Agus menjelaskan sebagian besar dana hasil penawaran umum saham perdana (IPO) akan digunakan untuk pengembangan theme park dan hotel seperti Jungleland yang terletak di Sentul Nirwana, Bogor, Jawa Barat. Ia menyebut perseroan bakal membangun sebanyak delapan theme park dan hotel sampai 2018 mendatang.
ADVERTISEMENT
SCROLL TO CONTINUE WITH CONTENT
Setelah masa penawaran awal yang berlangsung pada 21-24 Juni, harga IPO saham perusahaan ditetapkan sebesar Rp140 per saham. Melalui IPO ini, perseroan meraup total sekitar Rp300 miliar.
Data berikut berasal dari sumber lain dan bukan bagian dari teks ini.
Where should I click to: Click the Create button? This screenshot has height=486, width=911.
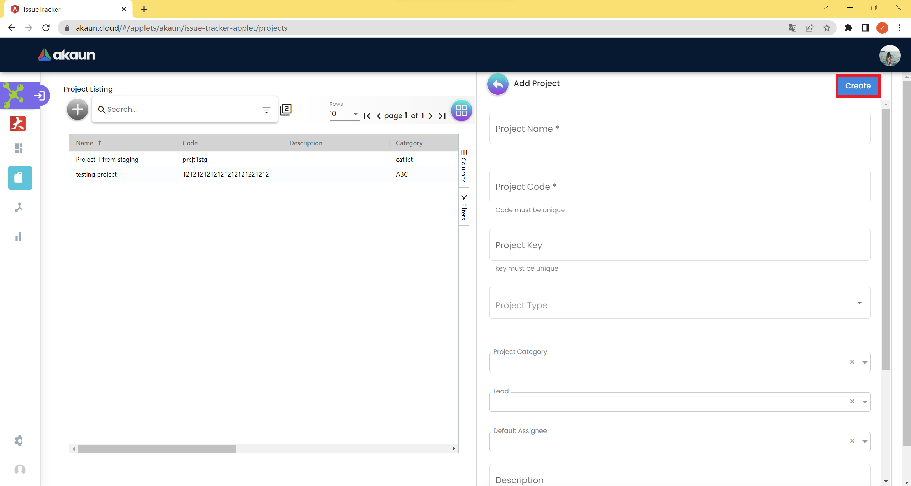858,86
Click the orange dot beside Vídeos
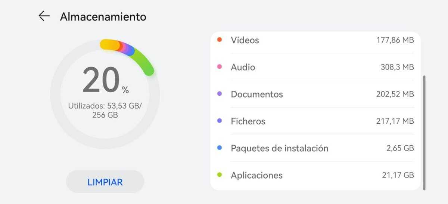 (x=220, y=40)
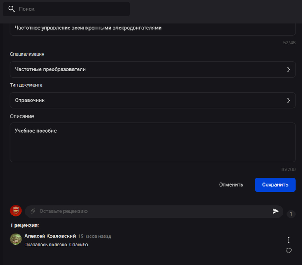The width and height of the screenshot is (302, 265).
Task: Expand the Специализация chevron arrow
Action: coord(289,69)

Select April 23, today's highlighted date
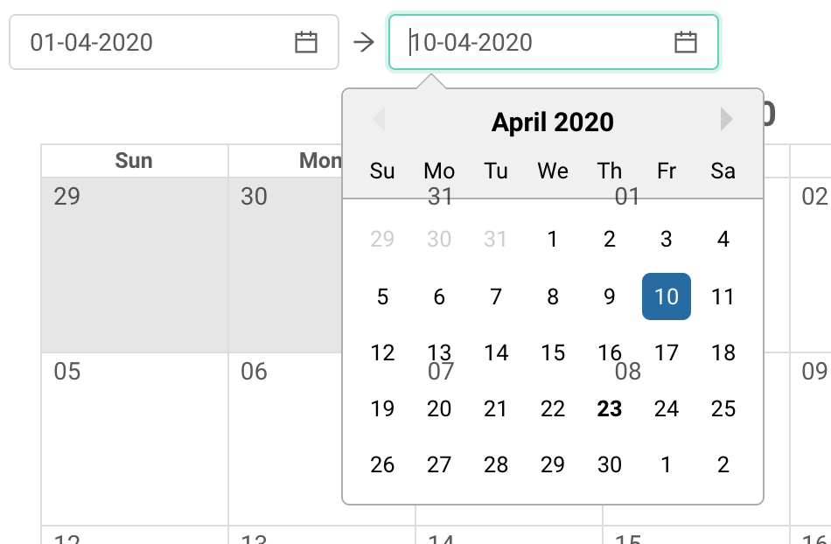(x=610, y=408)
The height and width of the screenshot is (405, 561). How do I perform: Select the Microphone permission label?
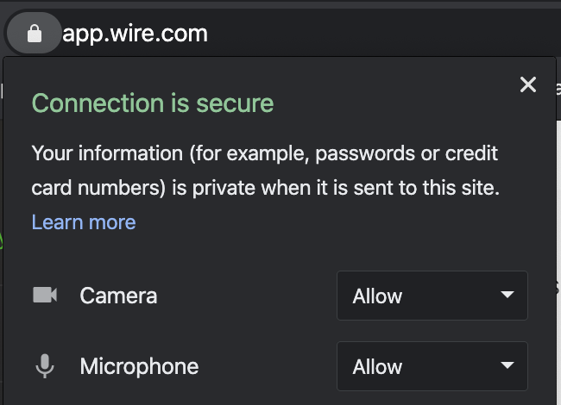[x=139, y=367]
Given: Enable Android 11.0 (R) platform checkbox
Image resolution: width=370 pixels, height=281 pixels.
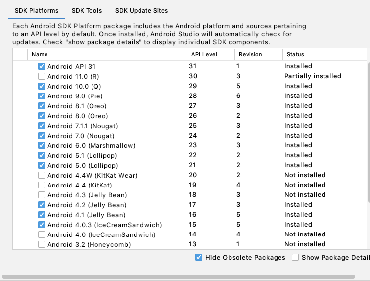Looking at the screenshot, I should point(42,76).
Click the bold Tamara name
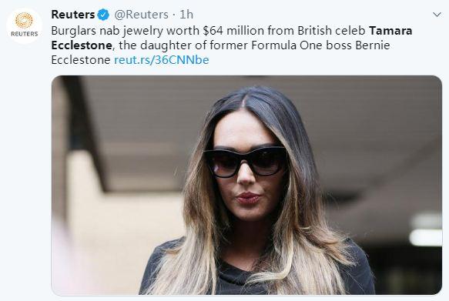Viewport: 449px width, 301px height. click(390, 31)
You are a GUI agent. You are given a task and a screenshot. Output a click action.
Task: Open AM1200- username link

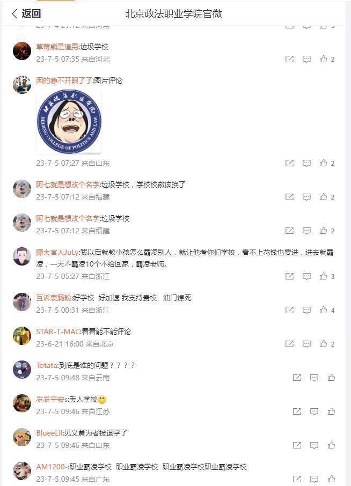pos(52,467)
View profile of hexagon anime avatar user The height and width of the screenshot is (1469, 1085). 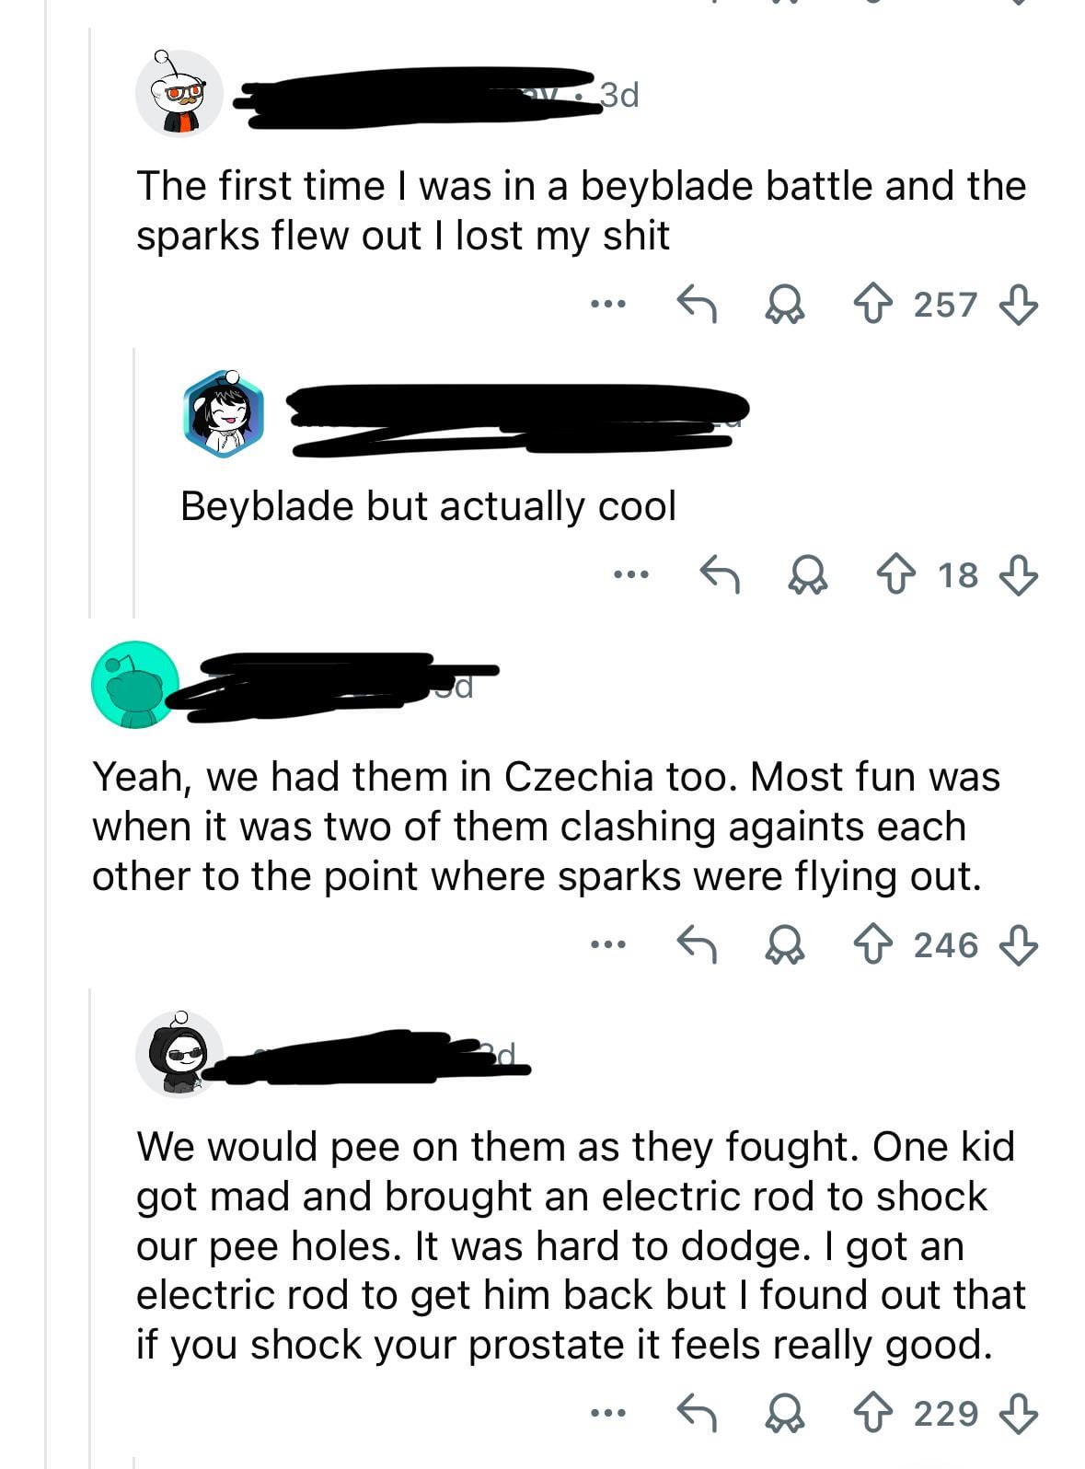coord(224,413)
Harga saham emiten berkode JGLE dibuka naik menjadi Rp 190 per saham pada perdagangan perdananya. Angka ini lebih tinggi 35 persen dari harga IPO sebesar Rp140 per lembar saham. JGLE sempat menyentuh harga terendah Rp 165 per lembar saham dan tertinggi Rp199 per lembar saham.
Sebagai informasi, PT Danatama Makmur merupakan Penjamin Emisi Efek dalam gelaran IPO ini. (gen)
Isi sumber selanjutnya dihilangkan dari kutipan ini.